The Role of the Nuclear Factor κB Pathway in the Cellular Response to Low and High Linear Energy Transfer Radiation

Astronauts are exposed to considerable doses of space radiation during long-term space missions. As complete shielding of the highly energetic particles is impracticable, the cellular response to space-relevant radiation qualities has to be understood in order to develop countermeasures and to reduce radiation risk uncertainties. The transcription factor Nuclear Factor κB (NF-κB) plays a fundamental role in the immune response and in the pathogenesis of many diseases. We have previously shown that heavy ions with a linear energy transfer (LET) of 100–300 keV/µm have a nine times higher potential to activate NF-κB compared to low-LET X-rays. Here, chemical inhibitor studies using human embryonic kidney cells (HEK) showed that the DNA damage sensor Ataxia telangiectasia mutated (ATM) and the proteasome were essential for NF-κB activation in response to X-rays and heavy ions.
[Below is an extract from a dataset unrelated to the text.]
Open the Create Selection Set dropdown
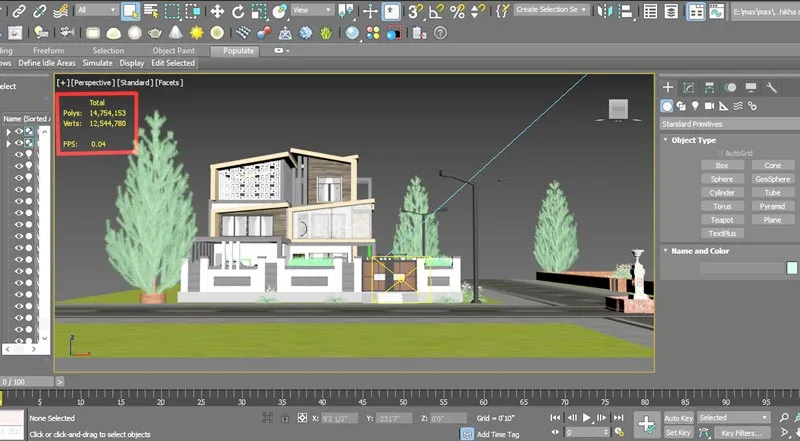The height and width of the screenshot is (441, 800). pyautogui.click(x=552, y=10)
NF-κB’s role in cellular radiation response was determined by stable knock-down of the NF-κB subunit RelA. Transfection of a RelA short-hairpin RNA plasmid resulted in higher sensitivity towards X-rays, but not towards heavy ions. Reverse Transcriptase real-time quantitative PCR (RT-qPCR) showed that after exposure to X-rays and heavy ions, NF-κB predominantly upregulates genes involved in intercellular communication processes. This process is strictly NF-κB dependent as the response is completely absent in RelA knock-down cells. NF-κB’s role in the cellular radiation response depends on the radiation quality.